*** Opening of Listed entries ***
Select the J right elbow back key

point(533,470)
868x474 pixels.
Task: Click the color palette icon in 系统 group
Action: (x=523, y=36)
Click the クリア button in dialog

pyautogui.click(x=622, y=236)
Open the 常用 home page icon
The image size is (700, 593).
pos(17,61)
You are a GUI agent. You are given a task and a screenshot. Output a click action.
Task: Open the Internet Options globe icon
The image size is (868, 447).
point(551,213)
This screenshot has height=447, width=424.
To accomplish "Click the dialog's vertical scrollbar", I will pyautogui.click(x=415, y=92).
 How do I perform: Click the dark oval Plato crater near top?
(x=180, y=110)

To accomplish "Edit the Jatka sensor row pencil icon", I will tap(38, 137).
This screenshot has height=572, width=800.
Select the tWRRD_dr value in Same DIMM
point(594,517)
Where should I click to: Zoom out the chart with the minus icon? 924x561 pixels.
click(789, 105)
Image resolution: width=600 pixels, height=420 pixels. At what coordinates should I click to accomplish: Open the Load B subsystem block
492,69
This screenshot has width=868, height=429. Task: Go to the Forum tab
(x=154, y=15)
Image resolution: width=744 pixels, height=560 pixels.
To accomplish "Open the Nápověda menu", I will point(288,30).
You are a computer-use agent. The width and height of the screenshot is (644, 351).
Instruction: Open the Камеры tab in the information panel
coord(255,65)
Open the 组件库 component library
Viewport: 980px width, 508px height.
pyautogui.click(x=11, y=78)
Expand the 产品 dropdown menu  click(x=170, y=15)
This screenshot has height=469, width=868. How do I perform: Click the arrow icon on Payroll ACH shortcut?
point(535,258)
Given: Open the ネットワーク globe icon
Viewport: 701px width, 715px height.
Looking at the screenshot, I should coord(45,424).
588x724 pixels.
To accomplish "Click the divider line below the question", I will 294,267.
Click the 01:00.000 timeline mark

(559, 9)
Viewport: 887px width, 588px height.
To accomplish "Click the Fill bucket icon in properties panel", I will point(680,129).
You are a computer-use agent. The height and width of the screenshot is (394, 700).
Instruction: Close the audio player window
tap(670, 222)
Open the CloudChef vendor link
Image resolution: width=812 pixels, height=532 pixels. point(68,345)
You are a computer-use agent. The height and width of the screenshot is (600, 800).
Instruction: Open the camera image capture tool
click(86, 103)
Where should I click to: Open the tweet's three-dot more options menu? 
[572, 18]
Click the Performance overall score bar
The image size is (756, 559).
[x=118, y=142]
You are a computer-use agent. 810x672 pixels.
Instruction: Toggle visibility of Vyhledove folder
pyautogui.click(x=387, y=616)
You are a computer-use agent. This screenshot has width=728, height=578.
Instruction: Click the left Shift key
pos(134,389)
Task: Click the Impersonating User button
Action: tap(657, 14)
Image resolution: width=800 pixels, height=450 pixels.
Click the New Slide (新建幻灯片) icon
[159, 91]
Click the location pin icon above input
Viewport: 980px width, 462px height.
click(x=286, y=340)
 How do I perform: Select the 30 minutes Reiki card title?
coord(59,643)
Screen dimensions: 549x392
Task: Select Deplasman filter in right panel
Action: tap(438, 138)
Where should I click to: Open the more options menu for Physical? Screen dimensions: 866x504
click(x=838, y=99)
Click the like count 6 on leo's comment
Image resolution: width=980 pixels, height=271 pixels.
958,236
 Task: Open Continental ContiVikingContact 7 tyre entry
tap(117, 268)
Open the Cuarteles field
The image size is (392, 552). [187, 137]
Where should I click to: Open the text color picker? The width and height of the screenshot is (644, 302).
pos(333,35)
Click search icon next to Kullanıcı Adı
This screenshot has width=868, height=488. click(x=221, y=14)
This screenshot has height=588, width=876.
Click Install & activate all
*** Close of Listed entries ***
→ **Activity**
The answer must be the full data, repeated word for word.

→ **Task solution**
Select the J right elbow back key

point(533,470)
868x474 pixels.
Task: Click the color palette icon in 系统 group
Action: (x=523, y=36)
Click the クリア button in dialog

pyautogui.click(x=622, y=236)
Open the 常用 home page icon
The image size is (700, 593).
pos(17,61)
You are a GUI agent. You are given a task and a screenshot. Output a click action.
Task: Open the Internet Options globe icon
The image size is (868, 447).
point(551,213)
This screenshot has height=447, width=424.
To accomplish "Click the dialog's vertical scrollbar", I will pyautogui.click(x=415, y=92).
 How do I perform: Click the dark oval Plato crater near top?
(x=180, y=110)

To accomplish "Edit the Jatka sensor row pencil icon", I will tap(38, 137).
This screenshot has height=572, width=800.
Select the tWRRD_dr value in Same DIMM
point(594,517)
Where should I click to: Zoom out the chart with the minus icon? 924x561 pixels.
click(789, 105)
Image resolution: width=600 pixels, height=420 pixels. At what coordinates should I click to accomplish: Open the Load B subsystem block
492,69
This screenshot has width=868, height=429. Task: Go to the Forum tab
(x=154, y=15)
Image resolution: width=744 pixels, height=560 pixels.
To accomplish "Open the Nápověda menu", I will point(288,30).
You are a computer-use agent. The width and height of the screenshot is (644, 351).
Instruction: Open the Камеры tab in the information panel
coord(255,65)
Open the 组件库 component library
Viewport: 980px width, 508px height.
pyautogui.click(x=11, y=78)
Expand the 产品 dropdown menu  click(x=170, y=15)
This screenshot has height=469, width=868. How do I perform: Click the arrow icon on Payroll ACH shortcut?
point(535,258)
Given: Open the ネットワーク globe icon
Viewport: 701px width, 715px height.
Looking at the screenshot, I should coord(45,424).
588x724 pixels.
To accomplish "Click the divider line below the question", I will 294,267.
Click the 01:00.000 timeline mark

(559, 9)
Viewport: 887px width, 588px height.
To accomplish "Click the Fill bucket icon in properties panel", I will point(680,129).
You are a computer-use agent. The height and width of the screenshot is (394, 700).
Instruction: Close the audio player window
tap(670, 222)
Open the CloudChef vendor link
Image resolution: width=812 pixels, height=532 pixels. point(68,345)
You are a computer-use agent. The height and width of the screenshot is (600, 800).
Instruction: Open the camera image capture tool
click(86, 103)
Where should I click to: Open the tweet's three-dot more options menu? 
[572, 18]
Click the Performance overall score bar
The image size is (756, 559).
[x=118, y=142]
You are a computer-use agent. 810x672 pixels.
Instruction: Toggle visibility of Vyhledove folder
pyautogui.click(x=387, y=616)
You are a computer-use agent. This screenshot has width=728, height=578.
Instruction: Click the left Shift key
pos(134,389)
Task: Click the Impersonating User button
Action: tap(657, 14)
Image resolution: width=800 pixels, height=450 pixels.
Click the New Slide (新建幻灯片) icon
[159, 91]
Click the location pin icon above input
Viewport: 980px width, 462px height.
click(x=286, y=340)
 How do I perform: Select the 30 minutes Reiki card title?
coord(59,643)
Screen dimensions: 549x392
Task: Select Deplasman filter in right panel
Action: tap(438, 138)
Where should I click to: Open the more options menu for Physical? Screen dimensions: 866x504
click(x=838, y=99)
Click the like count 6 on leo's comment
Image resolution: width=980 pixels, height=271 pixels.
958,236
 Task: Open Continental ContiVikingContact 7 tyre entry
tap(117, 268)
Open the Cuarteles field
The image size is (392, 552). [187, 137]
Where should I click to: Open the text color picker? The width and height of the screenshot is (644, 302).
pos(333,35)
Click search icon next to Kullanıcı Adı
This screenshot has width=868, height=488. click(x=221, y=14)
This screenshot has height=588, width=876.
Click Install & activate all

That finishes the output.